5.11.2014

ikiz annesi olmak..

uzun zaman oldu yazmayalı..diyordum ki artık herhalde hiçbir kuvvet bana yazı yazdıramaz..fakat tam 3 ay önce aynı anda 2 adet çocuğum oldu..3 aydır çılgın bir telaş ve koşturmacanın içindeyim..bugün artık bir anda nasıl olduysa yazı yazma, içimi boşaltıp rahat bir nefes alma arzusuyla dolup taştım..sevgili kızlarım enerjileri ile beni yazmaya iteklediler yeniden..aslında şu anki hayatımı gözden geçirince rahatlamak ve deşarj olmak için şimdilik elimde başka araç yok..resmen kusar gibi yazıyorum..hızlı ve muhtemelen özensiz..biliyorumki yazdıktan sonra yayınlamadan önce son bir kez gözden geçirmeye bile fırsatım olmayacak..çünkü sabahtan beri durmak ve uyumak bilmeyen kızlarım nihayet öğle uykusuna daldılar..ben de blog dünyama ışık hızıyla daldım..ne kadar yazarsam kardır niyetiyle öncesini sonrasını düşünmeden dökülüyorum..kulağım yan odadaki 2 küçük melek yüzlü canavarımda..zira ık-mık demeye başladıkları an ben bu yazıyı yayınla düğmesine basıp yanlarına koşacağım..
evli ve çocuklu-2 çocuklu-bir zede olarak evli ve çocuksuz olan herkese 'çocuk yapmadan çook çok iyi düşünün..mümkünse gelin bizimle biraz vakit geçirin..bunun geri dönüşü yok..çocuksuz da hayat tadından yenmeyebilir..' ikazlarında bulunmayı kendime vazife edindim..bence bu dünyanın daha fazla çocuğa-nüfusa-ihtiyacı yokken neden illa da insanlar kendilerini çocuk sorumluluğunun altına soksunlarki..üstelik bir de genlerinde ikiz geni taşıyanları saynıyorum bile..ah ahhh ben ne bilirdim böyle olacağını..biz 1 adet beklerken bunlar insiyatif kullanıp 2 adet olarak teşrif etmeyi seçtiler..benim gibi kontrol freak-bu kelimenin tr'sini bulamadım-bir başak burcu bundan daha iyi sallanıp yuvarlanamazdı..ama bana müstehak..ben değil miyim hayatta herşeyi bir düzene mantığa oturtmaya çalışan..al işte buyur burdan..hayat, ufacık mini mini bir mitoz bölünme ile bir anda 2-0 öne geçiverdi..oh oldu bana..bu kızlar sayesinde en azından 3 aydır daha bir şey oldum sanki..nasıl desem..rahat mı sakin mi gamsız mı..artık bir parça bıraktım bazı iplerin uçlarını..ipleri önceliklendirdim..eskiden her ipi aynı gerginlikte tutmaya çalışırdım..şimdi öyle değil..mecburen değil..bir kere en basitinden 2 adet bebek aynı anda viyaklamaya başladığında bir tercih yapmam gerekiyor..ya da ikisi aynı anda acıkıp ık-mık ettiğinde, misal daha ılımlı ve toleranslı olan kızı seçiyorsun-ki bu tarife uyan kişi zeynep oluyor..uymayan kişi ise defne oluyor-ve sona bırakıyorsun..önceliği daha cadı ve histerik olana veriyorsun..

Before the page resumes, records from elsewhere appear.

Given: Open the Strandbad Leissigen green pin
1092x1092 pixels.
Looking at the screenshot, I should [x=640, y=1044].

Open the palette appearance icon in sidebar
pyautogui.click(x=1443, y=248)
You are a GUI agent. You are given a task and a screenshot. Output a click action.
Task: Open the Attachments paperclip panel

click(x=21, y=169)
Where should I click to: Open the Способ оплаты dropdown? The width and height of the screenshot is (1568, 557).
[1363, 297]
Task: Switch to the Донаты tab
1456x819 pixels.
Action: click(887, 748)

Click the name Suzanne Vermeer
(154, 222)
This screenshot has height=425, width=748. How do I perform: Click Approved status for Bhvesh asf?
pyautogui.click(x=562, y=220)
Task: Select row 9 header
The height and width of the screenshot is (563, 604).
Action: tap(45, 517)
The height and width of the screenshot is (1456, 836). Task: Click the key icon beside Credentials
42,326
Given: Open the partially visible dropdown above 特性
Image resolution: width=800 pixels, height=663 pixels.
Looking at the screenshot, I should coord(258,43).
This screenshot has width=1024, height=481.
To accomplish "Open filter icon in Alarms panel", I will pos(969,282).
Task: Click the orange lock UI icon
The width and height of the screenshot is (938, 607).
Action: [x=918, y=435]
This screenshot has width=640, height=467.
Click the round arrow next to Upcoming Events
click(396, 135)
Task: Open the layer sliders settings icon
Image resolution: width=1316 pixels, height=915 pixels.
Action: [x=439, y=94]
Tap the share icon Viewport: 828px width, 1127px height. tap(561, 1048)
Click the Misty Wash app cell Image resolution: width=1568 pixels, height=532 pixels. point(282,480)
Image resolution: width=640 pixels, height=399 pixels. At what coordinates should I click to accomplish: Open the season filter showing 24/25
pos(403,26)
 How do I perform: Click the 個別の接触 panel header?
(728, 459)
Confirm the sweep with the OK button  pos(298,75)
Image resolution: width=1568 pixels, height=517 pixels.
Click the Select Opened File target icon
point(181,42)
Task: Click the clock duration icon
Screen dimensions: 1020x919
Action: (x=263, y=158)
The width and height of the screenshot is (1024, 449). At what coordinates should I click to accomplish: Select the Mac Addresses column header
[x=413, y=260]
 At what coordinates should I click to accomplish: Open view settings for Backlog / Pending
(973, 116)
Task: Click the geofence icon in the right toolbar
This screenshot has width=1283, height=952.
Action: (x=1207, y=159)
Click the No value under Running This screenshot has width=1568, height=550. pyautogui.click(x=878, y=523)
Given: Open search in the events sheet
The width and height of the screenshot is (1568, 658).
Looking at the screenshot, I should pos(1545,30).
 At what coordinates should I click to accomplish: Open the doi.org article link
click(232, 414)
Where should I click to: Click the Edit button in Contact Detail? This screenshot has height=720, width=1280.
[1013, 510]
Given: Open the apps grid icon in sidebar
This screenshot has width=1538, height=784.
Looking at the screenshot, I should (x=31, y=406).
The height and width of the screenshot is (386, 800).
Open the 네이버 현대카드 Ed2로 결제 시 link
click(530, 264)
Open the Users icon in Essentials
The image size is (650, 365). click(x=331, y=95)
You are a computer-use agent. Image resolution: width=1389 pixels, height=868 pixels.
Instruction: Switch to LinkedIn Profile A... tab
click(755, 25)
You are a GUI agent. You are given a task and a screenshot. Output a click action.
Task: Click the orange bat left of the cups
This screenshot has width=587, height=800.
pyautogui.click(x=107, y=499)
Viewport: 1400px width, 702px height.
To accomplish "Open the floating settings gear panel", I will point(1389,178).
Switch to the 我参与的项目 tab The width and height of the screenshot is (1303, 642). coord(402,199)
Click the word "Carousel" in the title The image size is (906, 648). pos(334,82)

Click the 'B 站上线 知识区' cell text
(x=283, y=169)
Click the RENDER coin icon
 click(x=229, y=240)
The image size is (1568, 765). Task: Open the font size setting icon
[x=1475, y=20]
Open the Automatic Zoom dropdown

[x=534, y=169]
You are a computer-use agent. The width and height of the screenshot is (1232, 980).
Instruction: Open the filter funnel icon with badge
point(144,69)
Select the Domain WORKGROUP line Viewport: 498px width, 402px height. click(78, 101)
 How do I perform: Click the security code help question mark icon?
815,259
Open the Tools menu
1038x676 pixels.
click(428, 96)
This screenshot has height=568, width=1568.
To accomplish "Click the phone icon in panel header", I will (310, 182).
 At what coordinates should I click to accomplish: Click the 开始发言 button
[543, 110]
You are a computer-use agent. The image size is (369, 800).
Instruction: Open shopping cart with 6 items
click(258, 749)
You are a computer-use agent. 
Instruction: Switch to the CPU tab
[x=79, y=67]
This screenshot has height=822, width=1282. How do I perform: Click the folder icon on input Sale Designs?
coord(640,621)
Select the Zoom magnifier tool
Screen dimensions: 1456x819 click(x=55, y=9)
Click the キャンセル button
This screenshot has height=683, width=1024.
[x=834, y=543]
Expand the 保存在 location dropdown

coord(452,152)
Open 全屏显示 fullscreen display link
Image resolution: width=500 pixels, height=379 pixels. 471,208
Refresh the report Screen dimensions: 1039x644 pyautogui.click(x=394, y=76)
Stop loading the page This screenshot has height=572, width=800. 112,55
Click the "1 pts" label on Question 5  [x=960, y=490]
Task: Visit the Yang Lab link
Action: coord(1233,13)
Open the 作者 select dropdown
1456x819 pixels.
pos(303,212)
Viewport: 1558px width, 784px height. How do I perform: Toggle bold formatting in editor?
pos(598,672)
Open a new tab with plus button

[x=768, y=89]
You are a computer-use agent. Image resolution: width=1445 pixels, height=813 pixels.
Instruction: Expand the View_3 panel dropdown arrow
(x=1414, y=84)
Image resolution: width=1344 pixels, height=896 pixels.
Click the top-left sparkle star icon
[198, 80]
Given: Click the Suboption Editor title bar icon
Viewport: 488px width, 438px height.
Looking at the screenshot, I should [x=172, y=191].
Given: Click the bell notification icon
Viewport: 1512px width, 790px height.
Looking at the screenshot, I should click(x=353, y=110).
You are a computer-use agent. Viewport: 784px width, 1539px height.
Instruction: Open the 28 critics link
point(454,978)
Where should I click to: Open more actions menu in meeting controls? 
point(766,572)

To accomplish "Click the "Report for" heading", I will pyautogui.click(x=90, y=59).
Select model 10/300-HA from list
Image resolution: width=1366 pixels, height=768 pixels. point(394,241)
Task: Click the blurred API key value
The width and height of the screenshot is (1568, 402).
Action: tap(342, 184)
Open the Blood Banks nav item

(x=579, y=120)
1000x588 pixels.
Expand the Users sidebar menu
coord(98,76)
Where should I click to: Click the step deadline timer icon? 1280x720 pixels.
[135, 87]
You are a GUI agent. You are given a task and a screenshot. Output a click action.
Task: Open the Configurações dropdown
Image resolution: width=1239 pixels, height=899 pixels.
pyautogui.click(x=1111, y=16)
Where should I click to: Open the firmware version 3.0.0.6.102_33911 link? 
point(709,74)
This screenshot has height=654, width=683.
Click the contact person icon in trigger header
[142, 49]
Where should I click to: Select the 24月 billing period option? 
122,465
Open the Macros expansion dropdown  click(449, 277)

önceki paragrafla bunun arasında birkaç dakika koymak zorunda kaldım..çünkü yataklarında yüz üstü uyumakta olan kızlarım kafalarını bir sağa bir sola durmaksızın çevirmeye başlamak suretiyle alarm vermeye başladılar..yazmak istediğim daha 1500 satır varken bu kadar çabuk bırakmak beni çok üzüyor..bırakıyorum..vee bıraktım..ama yazacağım yine..







25.04.2013

yine yeniden Karaköy...


Karabatak'a gittim yine..uzuuun bir aradan sonra..İlk defa içeride oturdum..Amanın ne havalı ne bohem ve de ne rahat bir mekan burası..her gittiğimde başka bir yüzünü keşfediyorum..

fırında balık...


Bu fotoğraf bir yemek kitabından veya usta bir aşçının atölyesinden değil efendim..Tamamıyla bendenizin el emeği göz nuru fırında sarı kanatlardır bunlar..Karamelize soğan yatağında hem de ;) İsteyen olursa hevesle tarifi verilir..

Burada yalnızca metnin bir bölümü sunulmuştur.